Fishing for catfish held the same import for him as casting for Wind River rainbows or blue marlin off Tampico. Technically, he was at work, getting paid. He could see the Custer National Forest to the northwest; his fire was cold. He felt the line slacken, then go taut. He set the hook hard, then dealt out slack line until he could play the fish with the drag on the reel. The pawl drag on the Ross reel buzzed like a chain saw. The catfish went as deep as
she could, into the hole, trying desperately to find a sunken tree or barbed-wire fence. Strain could see the water muddy on top of the wallowing cat. Slowly he played the fish out, bringing it to the gravel at the edge of the sandbar. Four pounds, he guessed. He wet his hand and reached under her barbed whiskers, and with his hemostat, pulled the hook free and pushed her back into the current.

Though catching them now still held the same excitement as when he was a kid, Strain had never really liked eating catfish, especially since he knew what they ate, those old goats of the river, their fat full of DDT. Once he had suffered through a sermon by a Bible literalist on Old Testament foods—what was okay to eat, what wasn’t. Catfish, skin fish, weren’t okay, just like pork. Couldn’t eat oysters or shrimp. Ostrich. Crows. Was tuna in a can a skin fish? Bats, too. He remembered it wasn’t okay to eat bat, which had been just fine with him at the time. They went home after the sermon and his grandmother fixed a ham.

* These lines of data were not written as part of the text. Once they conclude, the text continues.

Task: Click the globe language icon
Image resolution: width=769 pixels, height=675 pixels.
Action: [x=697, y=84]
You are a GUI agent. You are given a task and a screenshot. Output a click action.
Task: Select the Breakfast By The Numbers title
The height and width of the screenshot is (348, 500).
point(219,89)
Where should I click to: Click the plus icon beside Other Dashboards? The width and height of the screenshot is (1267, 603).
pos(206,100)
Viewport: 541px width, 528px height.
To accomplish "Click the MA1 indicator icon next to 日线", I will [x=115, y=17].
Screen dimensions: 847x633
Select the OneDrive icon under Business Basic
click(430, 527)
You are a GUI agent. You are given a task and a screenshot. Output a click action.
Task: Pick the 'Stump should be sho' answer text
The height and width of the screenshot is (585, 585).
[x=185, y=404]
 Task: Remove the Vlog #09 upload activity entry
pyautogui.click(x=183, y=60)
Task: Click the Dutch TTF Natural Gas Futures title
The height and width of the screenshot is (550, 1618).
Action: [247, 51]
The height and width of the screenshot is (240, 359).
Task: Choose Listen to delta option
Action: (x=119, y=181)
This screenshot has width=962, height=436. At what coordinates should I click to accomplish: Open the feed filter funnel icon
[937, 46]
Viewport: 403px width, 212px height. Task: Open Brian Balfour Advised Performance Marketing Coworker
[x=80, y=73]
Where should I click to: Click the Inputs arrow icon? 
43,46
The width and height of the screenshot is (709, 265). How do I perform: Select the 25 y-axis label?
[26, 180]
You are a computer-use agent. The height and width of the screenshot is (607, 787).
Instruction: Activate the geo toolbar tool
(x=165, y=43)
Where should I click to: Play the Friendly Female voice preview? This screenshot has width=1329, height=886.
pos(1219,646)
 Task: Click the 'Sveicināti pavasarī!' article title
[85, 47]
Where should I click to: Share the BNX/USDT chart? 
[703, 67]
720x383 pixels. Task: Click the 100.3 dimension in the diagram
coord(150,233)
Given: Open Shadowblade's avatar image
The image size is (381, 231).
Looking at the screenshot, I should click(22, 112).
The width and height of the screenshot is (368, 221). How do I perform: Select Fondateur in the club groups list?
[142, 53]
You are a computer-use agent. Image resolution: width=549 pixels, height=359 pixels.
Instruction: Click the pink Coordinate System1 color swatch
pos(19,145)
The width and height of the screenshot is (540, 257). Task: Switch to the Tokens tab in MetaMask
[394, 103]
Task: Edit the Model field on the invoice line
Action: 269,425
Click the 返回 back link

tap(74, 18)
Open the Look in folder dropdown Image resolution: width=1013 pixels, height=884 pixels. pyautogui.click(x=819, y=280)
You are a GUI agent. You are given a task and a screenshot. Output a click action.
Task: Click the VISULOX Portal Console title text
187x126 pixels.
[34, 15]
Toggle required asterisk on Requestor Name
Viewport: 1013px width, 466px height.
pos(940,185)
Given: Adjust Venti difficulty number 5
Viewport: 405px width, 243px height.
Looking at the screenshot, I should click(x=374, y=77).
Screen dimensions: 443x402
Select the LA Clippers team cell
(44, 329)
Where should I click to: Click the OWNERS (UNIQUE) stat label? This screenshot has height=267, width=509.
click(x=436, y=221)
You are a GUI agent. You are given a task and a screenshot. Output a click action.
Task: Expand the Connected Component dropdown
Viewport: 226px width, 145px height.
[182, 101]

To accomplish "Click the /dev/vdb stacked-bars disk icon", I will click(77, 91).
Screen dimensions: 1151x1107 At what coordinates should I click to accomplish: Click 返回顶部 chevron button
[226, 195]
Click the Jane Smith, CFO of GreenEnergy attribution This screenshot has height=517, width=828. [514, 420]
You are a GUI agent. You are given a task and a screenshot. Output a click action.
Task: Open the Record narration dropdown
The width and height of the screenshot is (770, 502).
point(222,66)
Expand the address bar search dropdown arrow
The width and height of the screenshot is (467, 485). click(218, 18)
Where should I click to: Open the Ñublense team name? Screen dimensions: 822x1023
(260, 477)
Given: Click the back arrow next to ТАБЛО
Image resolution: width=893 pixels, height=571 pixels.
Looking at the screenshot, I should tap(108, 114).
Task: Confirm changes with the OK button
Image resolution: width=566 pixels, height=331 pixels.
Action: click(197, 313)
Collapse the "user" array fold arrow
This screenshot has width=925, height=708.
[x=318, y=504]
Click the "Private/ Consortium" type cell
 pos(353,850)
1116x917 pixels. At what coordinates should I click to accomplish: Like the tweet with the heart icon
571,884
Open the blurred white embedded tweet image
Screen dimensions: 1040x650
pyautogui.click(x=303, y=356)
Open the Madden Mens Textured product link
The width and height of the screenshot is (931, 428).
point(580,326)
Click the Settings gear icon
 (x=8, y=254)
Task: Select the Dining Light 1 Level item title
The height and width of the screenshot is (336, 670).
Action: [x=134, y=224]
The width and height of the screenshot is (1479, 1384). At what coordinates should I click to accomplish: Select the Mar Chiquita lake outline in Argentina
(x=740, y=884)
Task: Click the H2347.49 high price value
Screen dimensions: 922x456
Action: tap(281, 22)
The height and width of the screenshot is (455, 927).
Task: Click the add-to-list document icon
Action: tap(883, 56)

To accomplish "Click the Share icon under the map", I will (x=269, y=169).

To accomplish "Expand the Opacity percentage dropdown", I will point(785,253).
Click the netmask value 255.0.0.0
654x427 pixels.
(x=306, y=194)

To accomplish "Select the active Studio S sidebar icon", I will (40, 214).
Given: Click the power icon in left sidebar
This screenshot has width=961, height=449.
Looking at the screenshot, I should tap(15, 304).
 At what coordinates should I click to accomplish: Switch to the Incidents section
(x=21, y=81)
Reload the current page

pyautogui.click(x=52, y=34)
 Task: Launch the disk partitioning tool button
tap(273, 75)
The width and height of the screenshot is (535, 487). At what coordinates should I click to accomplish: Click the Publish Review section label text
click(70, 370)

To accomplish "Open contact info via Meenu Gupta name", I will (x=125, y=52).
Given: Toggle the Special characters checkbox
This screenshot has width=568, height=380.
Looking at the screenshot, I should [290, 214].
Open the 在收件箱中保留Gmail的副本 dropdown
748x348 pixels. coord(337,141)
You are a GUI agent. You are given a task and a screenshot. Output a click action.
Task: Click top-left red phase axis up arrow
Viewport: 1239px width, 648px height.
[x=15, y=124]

Anyway, today was Thanksgiving.

Now two
or so miles north of town he heard the old civil defense siren. He looked back toward Crook and saw a thick column of black smoke. A trailer house, perhaps. But there weren’t many structures in the entire town. He cut the leach from the tippet and reeled in. It had started to snow lightly. “Let’s go, Festus.” He shouldered his pack and walked south, slowly, thinking about irony and responsibility. Strain knew the fire came from the ranger station.

A short in the ancient wiring. A cigarette on flannel. Or Horton might have kicked a section of newspaper into the heater. The paper would have caught another paper until the flames reached the bone-dry pine walls. One wall would catch, leading to the ceiling, then to the attic, where a hundred gallons or more of petroleum-based paints and outdated agricultural chemicals were
stored. The Sioux Ranger District would be history in a matter of minutes.